India’s equity market fell sharply on Tuesday with the benchmarks – BSE Sensex and NSE Nifty50 – cracking nearly one and a half per cent each. The fall is largely attributed to the nervousness across all sectors ahead of key policy decisions from the US Federal Reserve, Bank of Japan and Bank of England.
At close, the Sensex stood at 80,684.45, down 1,064.12 points or 1.30%, and the Nifty fell 332.25 points or 1.35% to settle at 24,336. Investors lost about Rs 5 lakh crore in a single session as the market capitalization of BSE-listed firms came down to Rs 456.59 lakh crore from Rs 461.33 lakh crore on Monday.
“While the market has already factored in a 25bps cut from the US Fed, it remains vigilant for any hawkish signals. The BoJ and BoE are largely expected to maintain their current rates for the year. Concurrently, the INR has depreciated to an all-time low, and a record-high trade deficit is exacerbating the pressure,” said Vinod Nair, Head of Research, Geojit Financial Services.
The Rupee ended marginally lower at 84.90 per dollar on Tuesday versus Monday's close of 84.87. The trade deficit reached a record high of $37.8 billion in November.
Among sectors, almost all the major sectoral indices registered profit booking at higher levels, but the PSU Bank index and Metal index lost the most, shedding up to 1.89%. The broader indices also ended in the red, but their losses were comparatively moderate.
“This trend highlights a renewed selling spree by Foreign Institutional Investors (FIIs) ahead of the US Federal Reserve meeting.
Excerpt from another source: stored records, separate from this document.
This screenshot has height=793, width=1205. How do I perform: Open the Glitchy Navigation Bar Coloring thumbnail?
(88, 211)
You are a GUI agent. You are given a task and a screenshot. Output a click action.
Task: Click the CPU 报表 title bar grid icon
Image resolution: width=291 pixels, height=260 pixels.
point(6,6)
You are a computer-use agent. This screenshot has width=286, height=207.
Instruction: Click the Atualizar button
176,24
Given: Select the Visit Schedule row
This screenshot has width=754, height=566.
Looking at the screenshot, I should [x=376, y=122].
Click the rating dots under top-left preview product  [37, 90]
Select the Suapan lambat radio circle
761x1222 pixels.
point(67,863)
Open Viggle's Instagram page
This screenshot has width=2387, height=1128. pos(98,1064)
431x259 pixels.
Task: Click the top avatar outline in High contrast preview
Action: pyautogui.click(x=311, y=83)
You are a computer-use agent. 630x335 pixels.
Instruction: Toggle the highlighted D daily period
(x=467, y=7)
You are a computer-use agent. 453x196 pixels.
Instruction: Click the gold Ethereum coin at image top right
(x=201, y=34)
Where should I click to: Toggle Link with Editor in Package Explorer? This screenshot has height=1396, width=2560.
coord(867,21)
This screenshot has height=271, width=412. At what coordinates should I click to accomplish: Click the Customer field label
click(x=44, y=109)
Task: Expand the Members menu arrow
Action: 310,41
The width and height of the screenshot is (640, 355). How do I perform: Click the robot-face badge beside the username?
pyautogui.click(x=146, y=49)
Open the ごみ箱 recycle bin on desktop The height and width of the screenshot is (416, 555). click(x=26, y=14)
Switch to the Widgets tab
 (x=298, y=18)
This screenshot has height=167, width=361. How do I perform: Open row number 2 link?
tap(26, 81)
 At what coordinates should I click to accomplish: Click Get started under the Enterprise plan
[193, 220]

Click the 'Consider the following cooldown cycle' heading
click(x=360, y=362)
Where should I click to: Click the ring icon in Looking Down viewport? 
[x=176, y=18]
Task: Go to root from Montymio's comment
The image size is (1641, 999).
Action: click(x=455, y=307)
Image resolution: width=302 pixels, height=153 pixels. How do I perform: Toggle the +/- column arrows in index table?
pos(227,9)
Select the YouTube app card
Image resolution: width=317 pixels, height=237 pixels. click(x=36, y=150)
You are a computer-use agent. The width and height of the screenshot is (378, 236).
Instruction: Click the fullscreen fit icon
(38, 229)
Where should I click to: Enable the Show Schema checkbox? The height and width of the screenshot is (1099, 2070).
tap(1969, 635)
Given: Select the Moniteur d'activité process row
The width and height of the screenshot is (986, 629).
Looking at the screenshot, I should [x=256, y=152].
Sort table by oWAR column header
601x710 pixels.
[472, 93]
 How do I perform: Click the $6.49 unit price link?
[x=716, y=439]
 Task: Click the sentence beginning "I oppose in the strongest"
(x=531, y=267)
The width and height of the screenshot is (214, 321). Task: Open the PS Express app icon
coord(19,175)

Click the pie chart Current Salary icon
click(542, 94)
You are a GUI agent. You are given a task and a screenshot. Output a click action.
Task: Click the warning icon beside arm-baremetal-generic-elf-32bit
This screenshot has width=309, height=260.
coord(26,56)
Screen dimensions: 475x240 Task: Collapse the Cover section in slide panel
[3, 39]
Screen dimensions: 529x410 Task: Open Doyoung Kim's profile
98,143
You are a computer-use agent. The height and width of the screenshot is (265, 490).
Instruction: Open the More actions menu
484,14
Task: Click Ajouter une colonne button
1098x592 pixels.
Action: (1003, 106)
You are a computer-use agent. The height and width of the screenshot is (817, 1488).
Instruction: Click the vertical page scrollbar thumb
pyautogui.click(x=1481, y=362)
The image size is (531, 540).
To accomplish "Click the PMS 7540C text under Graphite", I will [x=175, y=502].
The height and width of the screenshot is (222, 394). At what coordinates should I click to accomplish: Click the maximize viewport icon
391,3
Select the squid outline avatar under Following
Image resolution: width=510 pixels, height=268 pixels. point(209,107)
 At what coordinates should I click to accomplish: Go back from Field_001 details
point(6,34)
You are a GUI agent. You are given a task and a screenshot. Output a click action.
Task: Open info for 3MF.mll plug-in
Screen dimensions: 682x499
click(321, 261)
Moving forward, a decisive break below the 24,300 mark could hinder the recovery and potentially drag the index toward 24,000. In this cautious market environment, traders are advised to adopt a hedged strategy and wait for clarity,” said Ajit Mishra – SVP, Research, Religare Broking. FII outflows persist due to rising US bond yields and a strengthening dollar.
Prashanth Tapse, Senior VP (Research) at Mehta Equities said that while weak Asian cues weighed on the market sentiment and the record high trade deficit in November pushed the rupee to a new low which caused investors to run for cover triggering panic selling in domestic equities.
“We expect the sentiment to remain cautious with a weak bias over the next few days as investors await the US FOMC meeting outcome,” added Tapse.
Shriram Finance, Bharti Airtel, Grasim Industries, Hero MotoCorp and JSW Steel were top losers in the Nifty50 pack. The only gainers were Cipla and ITC.
Commenting on the Rupee, Jateen Trivedi, VP Research Analyst - Commodity and Currency, LKP Securities said that a dovish tone by the Fed could push the dollar index lower, providing relief for the rupee. He added, “However, any uncertain or hawkish remarks may strengthen the dollar and keep participants bearish on the rupee. The rupee's range is anticipated between 84.75 and 85.05."